Renowned author and investor Robert Kiyosaki has intensified his warnings about the future of the US dollar, pointing to the accelerating move by BRICS nations away from dollar-based trade as a critical threat to its global reserve status.

Historical Precedents of Dollar Defence

In a detailed social media post on December 30, Kiyosaki revisited key geopolitical events to illustrate how the dollar's supremacy, particularly in the oil market, has been historically enforced. He highlighted the case of Iraq, which in 2000 decided to sell its oil in euros instead of US dollars. The United States invaded Iraq three years later, and although no weapons of mass destruction were found, Iraqi oil sales quietly reverted to dollars.

The pattern repeated with Libya in 2009, Kiyosaki noted. Libyan leader Muammar Gaddafi proposed a gold-backed African currency, the gold dinar, to enable African nations to trade oil without dollars. In 2011, NATO intervened in Libya, Gaddafi was killed, the gold dinar plan vanished, and Libyan oil returned to being priced in US dollars.

The BRICS Challenge and the Gold Factor

Kiyosaki argues that this historical pattern of defending the "petrodollar" is now facing an unprecedented challenge. The expanded BRICS bloc—now including Brazil, Russia, India, China, South Africa, Egypt, Ethiopia, Iran, Indonesia, the UAE, and Saudi Arabia—is actively building dollar-independent infrastructure. He cited that BRICS nations now conduct about 50% of their internal trade in local currencies, with Russia reporting 90% of its trade with China uses rubles and yuan.

This de-dollarisation trend is backed by a massive accumulation of gold. According to analyst Sugandha Sachdeva of SS WealthStreet, BRICS nations collectively control nearly 50% of global gold production and hold over 6,000 tonnes in official reserves. Russia and China each possess more than 2,000 tonnes, while India's reserves exceed 800 tonnes.
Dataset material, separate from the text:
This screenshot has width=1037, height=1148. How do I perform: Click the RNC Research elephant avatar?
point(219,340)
Central bank gold buying has surged, with Goldman Sachs forecasting an average of 70 tonnes per month through 2026, four times the pre-2022 average.
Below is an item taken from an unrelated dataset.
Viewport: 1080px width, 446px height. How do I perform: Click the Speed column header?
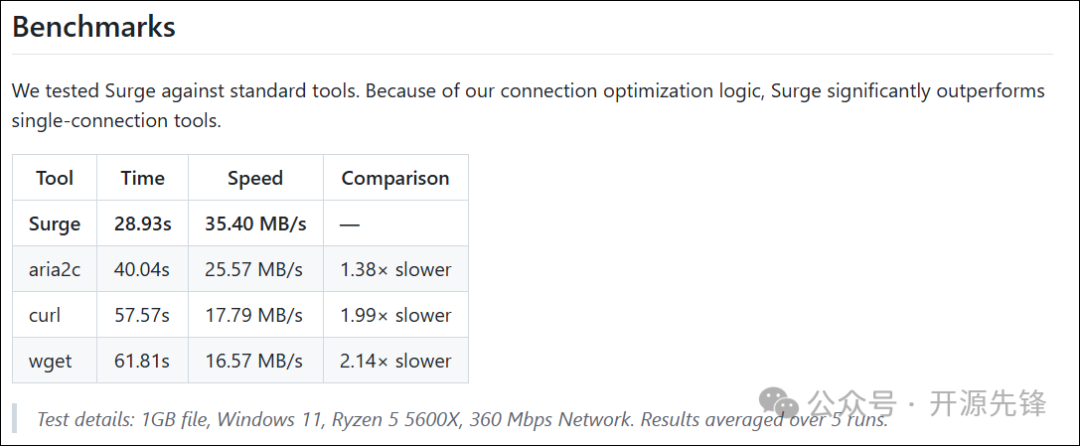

Consequences of a Failing Reserve Currency

Kiyosaki warns that the US dollar is on the brink of losing its dominant reserve currency status, a shift that would have severe repercussions. He draws parallels to the decline of the British pound, which led to a long-term erosion of real wealth for domestic savers.
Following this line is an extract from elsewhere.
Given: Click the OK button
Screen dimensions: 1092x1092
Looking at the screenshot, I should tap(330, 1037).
The core risk, he explains, is a potential flood of overseas dollars back into the US economy. This would sharply expand the domestic money supply, triggering inflation and eroding the purchasing power of those holding dollar savings. "Most people will keep their savings in dollars and watch their wealth evaporate," Kiyosaki cautioned. The US dollar index already fell by 9.4% in 2025, its largest annual drop in eight years.

Kiyosaki concludes that military power cannot sustain a financial system being abandoned by dozens of major economies simultaneously. His stark message to investors remains: "Bye-bye US dollar!... Don’t be a loser. My forecast is that savers of the US dollar will be the biggest losers."